Notes & Queeries is a monthly column from Malinda Lo that focuses on the personal side of pop culture for lesbians and bisexual women.
Early on in Buffy the Vampire Slayer Season Eight, the comic book series that begins after the end of the television show, Buffy is awakened from a magical sleep by a kiss from someone who loves her. That someone is revealed in Issue No. 11, “A Beautiful Sunset,” and it turns out to be a fellow slayer named Satsu. Given that one of Buffy’s best friends is Willow, a lesbian witch, one might expect that Buffy would respond at least sympathetically to Satsu’s affections, but she takes things several steps further.
The next issue opens with Buffy and Satsu in bed together, naked. “Wow,” says a stunned Buffy, hand to her forehead.
“Yeah,” agrees Satsu — and, I would guess, everyone else reading the issue.
As they process the aftermath of their actions, Satsu says: “I know what this is. I know you didn’t just … turn gay all of a sudden.”
Buffy initially reacts comedically, asking, “How do you know that? Did I do something wrong?” But she soon acknowledges the truth: “I had a wonderful night. … But I’m not sure it goes any further than that.”
When I asked Buffy creator Joss Whedon why the heretofore heterosexual Buffy had a one-night stand with a woman, he described Buffy as “young and open-minded.” Sure, open-mindedness might be a euphemism for bi-curious, but I think the Buffy-Satsu story line is about more than that.
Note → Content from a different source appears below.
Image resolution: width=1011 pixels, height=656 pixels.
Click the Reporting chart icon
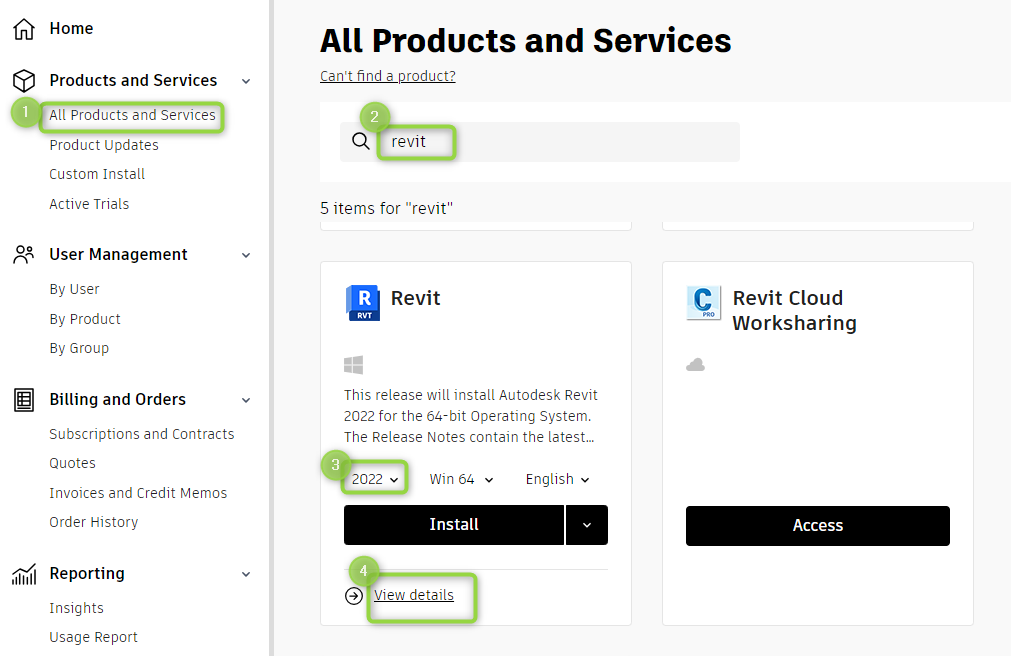23,573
Maybe for Buffy — and for lots of girls in their teens and 20s — sexual orientation just doesn’t matter anymore.
Just this month, 22-year-old singer Lady Gaga declared to HX magazine: “I don’t really consider sexual orientation in general. It’s like, people are born the way they are.”
Her statement underscores the biological argument for homosexuality (people are born gay or straight) while simultaneously dismissing the entire construct of sexual identity. It may be that she wasn’t thinking clearly during her interview, but I think that she was speaking to a belief that is widespread among younger folks these days. You can hear it in every person who declares that she doesn’t like “labels.”
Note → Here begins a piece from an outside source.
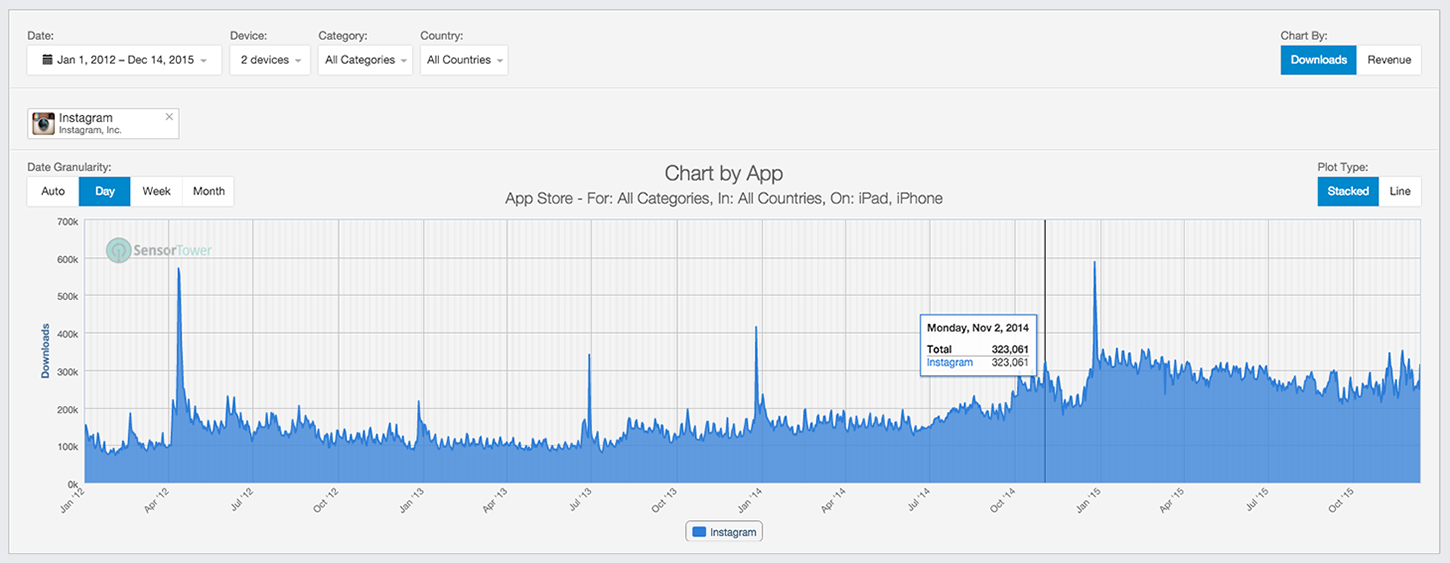Open the All Categories dropdown
This screenshot has height=563, width=1450.
365,60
For this generation, sexuality is much less about a unidirectional orientation than it was even eight years ago, when Willow came out as a lesbian. Willow had the coming-out story of my generation: We may have been with men in the past, but once we realized we were gay, we mostly stayed that way.
Buffy has her lesbian experience in 2008, after Willow’s two lesbian relationships, five years of The Ellen DeGeneres Show, five seasons of The L Word, and the legalization of same-sex marriage in Massachusetts and California, with New York on the cusp of the same. The changes have been breathtaking.